The Budget for Youth Hockey (Part III)

Pelvic protectors: $100 for four

Pants: $240 for five pairs

Shells: $40 for four

Undersocks: $100 for 10 pairs

Practice socks: $50 for five pairs

Bags: $200 for four bags

Oh, and the tape. How could we forget tape? Black (or white) for the stick blade, white (or black) for the stick handle, clear to wrap around the socks and keep the shin guards intact.

Black tape: $300

White tape: $50

Clear tape: $200

But each time you see your child dexterously and meticulously wrap the tape around his or her stick, you realize you’re getting your money’s worth. It’s close to passion.

Stick wax: $50

Then there are the big-ticket items: travel costs, including tournament fees, team dues, which include uniforms, coaching and the expensive ice time, summer camp tuitions, and a lesson or clinic fees. These cost changes from year to year, based on the number of tournaments and camps. Below is a rough, cringe-worthy estimate from the past few years.

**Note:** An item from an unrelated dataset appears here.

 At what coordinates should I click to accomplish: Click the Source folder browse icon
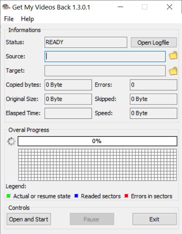[173, 55]
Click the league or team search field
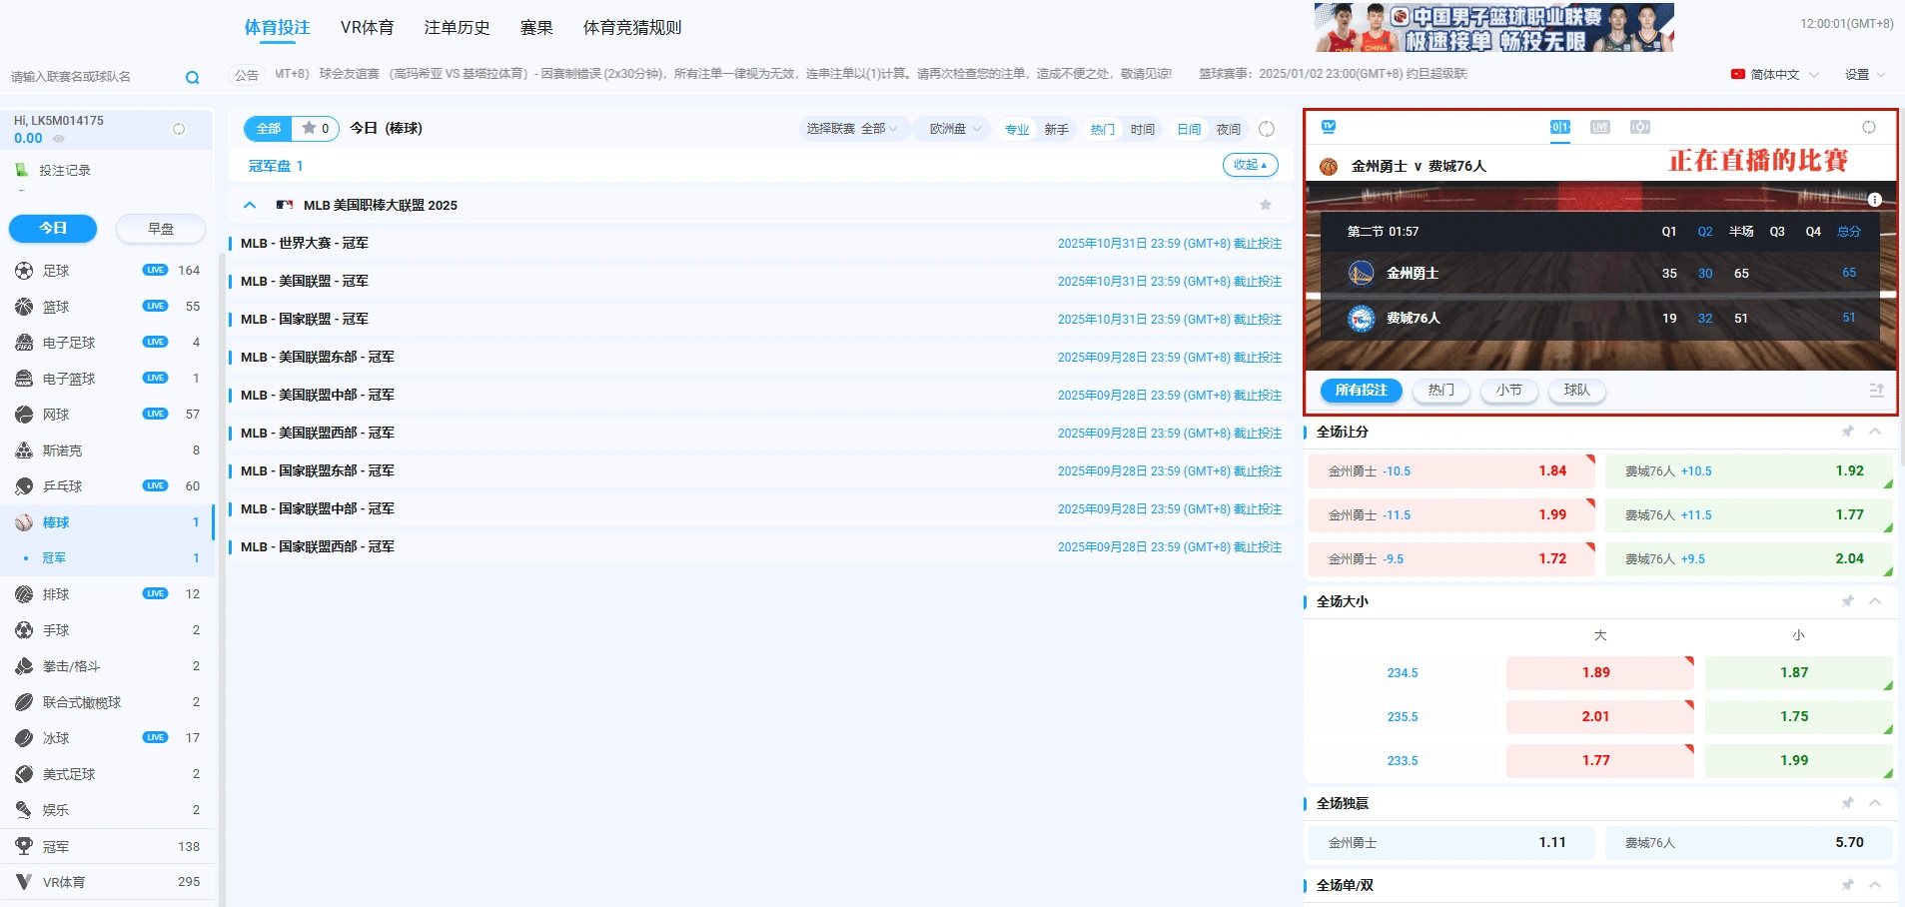 tap(90, 77)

Travel (transportation, lodging, meals): $10,500

Along with all the hockey gear, you have to factor in the travel expenses.

Club dues: $20,000

Camps, clinics, and lessons: $10,000

Overlooked here are the price attached to your vehicle, as well as things such as gas, repairs, and mileage. You might have to go through a few vehicles since you not only have to deal with mileage but also the wear and tear of those hockey bags. True fact: I racked up over 165, 000 miles in less than four years. My suggestion is to get a vehicle that can handle the hockey gear and traveling before your child starts his or her hockey career.

I’m leaving the car costs out since it’s quality bonding time with your young hockey player. You can talk about hockey, homework, music, the moon, friends, and the game, regardless if it was a victory or not.